1. Es bestehen grundsätzliche Zweifel daran, ob ein Personalrat ein Mitbestimmungsrecht überhaupt verwirken kann. (Rn. 23) (redaktioneller Leitsatz)
2. Erhalten Beschäftige der Gehaltsgruppe 14 unter Berücksichtigung einer Funktionszulage ein Gehalt, dass dem Niveau der an sich für sie einschlägigen Gehaltsgruppe 16 und höher entspricht, werden sie vom Ausschlusstatbestand des Art. 84 Nr. 8 BayPVG iVm Art. 6 Nr. 3 der Satzung des Bayerischen Rundfunks erfasst, so dass ein Mitbestimmungsrecht des Personalrats ausgeschlossen ist. (Rn. 35 – 37) (Rn. 40) (Rn. 4) (redaktioneller Leitsatz)
Schlagworte:
Zum Ausschluss personalvertretungsrechtlicher Mitbestimmung beim Bayerischen, Rundfunk gemäß Art. 84 Nr. 8 BayPVG i.V.m. Art. 6 Nr. 3 der Satzung des Bayerischen, Rundfunks., Personalvertretungsrecht des Landes, Zuständigkeit und satzungsmäßige Aufgaben des Verwaltungsrats, Personalvertretungsrechtliche Mitbestimmung, Ausschluss der Mitbestimmung des Personalrats, Bayerischer Rundfunk, des Bayerischen Rundfunks, Funktionszulage als Bestandteil des Festgehalts
Vorinstanz:
VG München, Beschluss vom 26.07.2022 – M 20 P 21.3170
Fundstellen:
BayVBl 2023, 770
LSK 2023, 21918
BeckRS 2023, 21918
Tenor
Die Beschwerde wird zurückgewiesen.

### Datensatzeinträge
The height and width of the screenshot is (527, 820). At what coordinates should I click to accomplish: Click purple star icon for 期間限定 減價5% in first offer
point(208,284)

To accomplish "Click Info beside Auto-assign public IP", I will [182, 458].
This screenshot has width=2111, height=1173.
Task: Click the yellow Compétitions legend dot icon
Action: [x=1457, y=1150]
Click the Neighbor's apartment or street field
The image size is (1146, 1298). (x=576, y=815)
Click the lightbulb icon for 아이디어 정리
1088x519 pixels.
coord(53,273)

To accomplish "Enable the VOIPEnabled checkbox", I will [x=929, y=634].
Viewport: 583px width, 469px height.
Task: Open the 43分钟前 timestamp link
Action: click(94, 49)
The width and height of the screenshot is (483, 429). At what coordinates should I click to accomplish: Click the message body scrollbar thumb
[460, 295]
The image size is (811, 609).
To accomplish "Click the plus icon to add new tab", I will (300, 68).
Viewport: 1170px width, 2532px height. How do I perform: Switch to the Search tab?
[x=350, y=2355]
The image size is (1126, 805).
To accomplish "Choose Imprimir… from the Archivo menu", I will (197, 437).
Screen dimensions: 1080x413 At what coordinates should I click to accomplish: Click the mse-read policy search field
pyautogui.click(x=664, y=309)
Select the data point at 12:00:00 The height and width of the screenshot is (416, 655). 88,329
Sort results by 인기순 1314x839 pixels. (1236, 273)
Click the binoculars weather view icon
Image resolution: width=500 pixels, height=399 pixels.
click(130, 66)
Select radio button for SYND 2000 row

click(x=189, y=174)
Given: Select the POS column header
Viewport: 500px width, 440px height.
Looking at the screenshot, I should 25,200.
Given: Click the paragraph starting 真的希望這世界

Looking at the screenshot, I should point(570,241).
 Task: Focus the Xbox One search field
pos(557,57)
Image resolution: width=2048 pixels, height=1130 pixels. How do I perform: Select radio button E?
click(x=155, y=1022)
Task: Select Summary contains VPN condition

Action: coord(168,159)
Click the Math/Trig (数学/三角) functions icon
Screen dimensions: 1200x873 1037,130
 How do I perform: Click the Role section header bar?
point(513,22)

### Zu bearbeiten
a - Nenne alle Fundstellen, die im Textauszug angegeben sind.
b - Setze den Textauszug zur Mitbestimmung des Personalrats beim Bayerischen Rundfunk nach seinem letzten Satz fort.
Die Einträge haben mit dem Textauszug nichts zu tun.

### Antworten nach Nummer
a -
BayVBl 2023, 770
LSK 2023, 21918
BeckRS 2023, 21918

b -
Gründe
1
Der Antragsteller ist der örtliche Personalrat M. des Bayerischen Rundfunks (BR), einer Anstalt des öffentlichen Rechts (Art. 1 Abs. 1 Satz 1 Bayerisches Rundfunkgesetz, BayRG). Beteiligte ist die Intendantin des Bayerischen Rundfunks als Dienststellenleiterin. Das personalvertretungsrechtliche Beschwerdeverfahren betrifft die Frage, ob eine Mitbestimmung des Antragstellers gemäß Art. 84 Nr. 8 BayPVG ausgeschlossen ist wegen eines in Art. 6 Nr. 3 der Satzung des Bayerischen Rundfunks (BR-Satzung) vorgeschriebenen Zustimmungsvorbehalts zugunsten des Verwaltungsrats des Bayerischen Rundfunks (BR-Verwaltungsrat).
2
Nach Art. 6 Nr. 3 BR-Satzung hat der BR-Verwaltungsrat zuzustimmen einerseits bei Abschluss, Änderung oder Aufhebung von Dienstverträgen für Festangestellte nach Gehaltstarif ab Gehaltsgruppe 16 aufwärts sowie andererseits bei sonstigen Arbeitnehmerinnen und Arbeitnehmern mit mindestens vergleichbarem Festgehalt.
3
Für den BR gelten mehrere spezielle – jeweils mit mehreren Gewerkschaften abgeschlossene – Haustarifverträge, insbesondere der sog. Manteltarifvertrag (MTV), der sich unter anderem in Tarifziffern (TZ) 434 und 435 mit Funktionszulagen befasst, sowie der sog. Gehaltstarifvertrag (GTV). Unter TZ 741 GTV findet sich eine von 1a bis 18 reichende Gehaltstabelle, die die in Art. 6 Nr. 3 BR-Satzung genannte Gehaltsgruppe 16 enthält; daneben finden sich im Gehaltstarifvertrag unter anderen Tarifziffern weitere Gehaltsgruppen mit einer abweichenden Nomenklatur.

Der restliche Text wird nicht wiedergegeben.